Heidelberg, den 02.12.2004

Presseerklärung:
Der Verfassungsschutz wollte mal wieder in Heidelberg fündig werden!

Schon vor einigen Monaten war ein in Heidelberg studierender Mannheimer bei einem gescheiterten Anwerbeversuch von einem Verfassungsschützer darauf hingewiesen worden, dass er - seinen behördlichen Informationen zufolge - Kontakt zur radikalen Linken Heidelbergs habe und deshalb für sie von Interesse sei. Nun hat ein Mitarbeiter des baden-württembergischen Innenministeriums am 23.11.2004 gleich zweimal versucht, direkt in Heidelberg Menschen aus der linken Szene für geheimdienstliche Tätigkeiten zu gewinnen.
Bei seinem ersten Versuch stellte er sich der Schwester des betroffenen Schülers als der aus Stuttgart kommende „Herr Steiger“ vor, der doch bitte unter der Mobilnummer 0175/2217249 zurückgerufen werden wolle. Nichts ahnend rief dann der Gymnasiast unter dieser Nummer an – und befand sich plötzlich inmitten eines Anwerbegesprächs. Bevor er das Telefonat von sich aus beenden konnte, teilte ihm der Schnüffler mit, dass er für seine innerstaatliche Geheimdienstbehörde deshalb von Bedeutung sei, weil er sich in Heidelberg in „interessanten Kreisen“ bewege.
Beim zweiten Versuch tauchte der gleiche Verfassungsschützer am gleichen Tag bei einem Heidelberger Studenten auf. Als der ihm öffnete, wies „Herr Steiger“ sofort darauf hin, dass er vom Verfassungsschutz sei und ihn besucht habe, um „mit ihm zu reden“: „Wir sammeln Informationen über Neonazis und dazu wollen wir dir Fragen stellen.“ Darauf wollte sich der ins geheimdienstliche Visier Geratene aber nicht einlassen und verabschiedete sich vom Mitarbeiter des Stuttgarter Innenministeriums.
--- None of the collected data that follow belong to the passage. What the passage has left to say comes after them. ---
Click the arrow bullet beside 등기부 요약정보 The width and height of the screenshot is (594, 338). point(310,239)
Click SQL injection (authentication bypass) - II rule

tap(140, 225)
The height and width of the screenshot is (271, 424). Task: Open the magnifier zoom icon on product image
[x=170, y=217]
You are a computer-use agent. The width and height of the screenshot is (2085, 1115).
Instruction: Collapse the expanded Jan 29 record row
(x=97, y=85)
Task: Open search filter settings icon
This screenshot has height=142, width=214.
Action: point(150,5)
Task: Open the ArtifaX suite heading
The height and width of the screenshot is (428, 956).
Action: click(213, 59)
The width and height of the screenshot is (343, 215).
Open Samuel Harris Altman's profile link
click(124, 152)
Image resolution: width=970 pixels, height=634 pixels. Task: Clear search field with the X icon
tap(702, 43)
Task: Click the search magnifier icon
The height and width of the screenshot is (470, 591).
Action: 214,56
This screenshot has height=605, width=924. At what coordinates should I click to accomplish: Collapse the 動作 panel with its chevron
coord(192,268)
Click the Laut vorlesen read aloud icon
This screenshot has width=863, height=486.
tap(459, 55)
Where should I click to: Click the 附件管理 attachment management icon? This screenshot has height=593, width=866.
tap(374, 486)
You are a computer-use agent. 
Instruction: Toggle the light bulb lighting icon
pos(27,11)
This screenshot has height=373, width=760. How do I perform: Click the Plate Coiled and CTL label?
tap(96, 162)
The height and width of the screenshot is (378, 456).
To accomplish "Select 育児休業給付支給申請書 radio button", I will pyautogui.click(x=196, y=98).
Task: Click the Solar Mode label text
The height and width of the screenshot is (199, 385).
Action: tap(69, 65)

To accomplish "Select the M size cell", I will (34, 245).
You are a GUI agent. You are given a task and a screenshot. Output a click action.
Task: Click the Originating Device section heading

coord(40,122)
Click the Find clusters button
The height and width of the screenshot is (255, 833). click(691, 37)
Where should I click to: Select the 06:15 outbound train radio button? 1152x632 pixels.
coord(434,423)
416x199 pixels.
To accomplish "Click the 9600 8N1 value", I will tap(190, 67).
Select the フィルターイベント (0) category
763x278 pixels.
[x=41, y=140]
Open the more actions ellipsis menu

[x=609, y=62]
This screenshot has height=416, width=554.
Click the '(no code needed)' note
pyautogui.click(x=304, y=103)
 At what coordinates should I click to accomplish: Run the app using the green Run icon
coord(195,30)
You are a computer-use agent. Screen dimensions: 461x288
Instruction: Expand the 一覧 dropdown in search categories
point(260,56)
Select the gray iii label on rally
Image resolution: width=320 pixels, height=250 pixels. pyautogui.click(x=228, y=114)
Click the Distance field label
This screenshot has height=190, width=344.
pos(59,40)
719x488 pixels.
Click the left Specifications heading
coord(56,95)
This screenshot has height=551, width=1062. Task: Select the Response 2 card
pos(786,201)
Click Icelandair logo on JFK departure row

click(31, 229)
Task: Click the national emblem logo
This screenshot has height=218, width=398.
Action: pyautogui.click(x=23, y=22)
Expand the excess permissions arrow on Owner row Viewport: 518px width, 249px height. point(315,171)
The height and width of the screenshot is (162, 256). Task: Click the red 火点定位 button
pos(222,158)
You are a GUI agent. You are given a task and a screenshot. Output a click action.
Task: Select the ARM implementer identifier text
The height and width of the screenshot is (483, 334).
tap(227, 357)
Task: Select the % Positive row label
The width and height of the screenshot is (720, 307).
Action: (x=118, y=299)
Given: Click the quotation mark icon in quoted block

Der ungebetene Gast wollte sich aber nicht so schnell abwimmeln lassen und noch unbedingt loswerden, wie er denn gerade auf ihn gekommen sei: Der Student sei „bei einer antifaschistischen Demonstration in Aschaffenburg“ kontrolliert worden …
Hier hat sich erneut gezeigt, dass jedeR politisch Aktive oder bisweilen in linken Zusammenhängen Anzutreffende damit rechnen muss, angequatscht zu werden. Oftmals geschieht dies sogar unter Einbeziehung der Eltern und/oder der Geschwister. Bei einem der oben aufgeführten Fälle war es wieder einmal so, dass die „politischen Feinde“ der Linken als Grund für einen Anwerbeversuch vorgeschoben wurden. Dabei versuchen die VSlerInnen, „Gemeinsamkeiten“ zwischen ihnen und den vermeintlichen Antifas herzustellen, die ja eigentlich das Gleiche (wie die „wehrhafte Demokratie“) wollten, nämlich gegen Neonazis vorzugehen, aber eben „andere Mittel“ zur Durchsetzung ihrer Ziele hätten. Das „Beobachten“ bzw. „Ausspionieren“ der Antifas (durch FaschistInnen) diene ja ausschließlich dem Ziel, die Observierten zu günstigeren Zeitpunkten physisch zu attackieren. Und das müsse von staatlichen Organen und den HüterInnen der freiheitlichen demokratischen Grundordnung schließlich verhindert werden. Dass es dem VS in diesem Fall aber primär darum geht, an Informationen über Linke heranzukommen, die aktiven Widerstand (auch militanten) gegen FaschistInnen leisten, und eben nicht um präventiven Schutz der physischen Unversehrtheit staatskritischer Linker, dürfte offensichtlich sein.
Die einzig richtige Reaktion auf Anwerbeversuche kann nur das sofortige
Ablehnen jedes Gesprächs sein, denn jede noch so nebensächlich
erscheinende Information kann für VerfassungsschützerInnen ein wichtiger
Baustein in ihrem Bild von den politischen Zusammenhängen oder sogar für
abenteuerliche Anklagekonstruktionen gegen die/den BetroffeneN und
ihr/sein politisches Umfeld sein.

Die Rote Hilfe e. V. Heidelberg protestiert hiermit zum wiederholten Male ausdrücklich gegen die Anwerbeversuche des Geheimdienstes.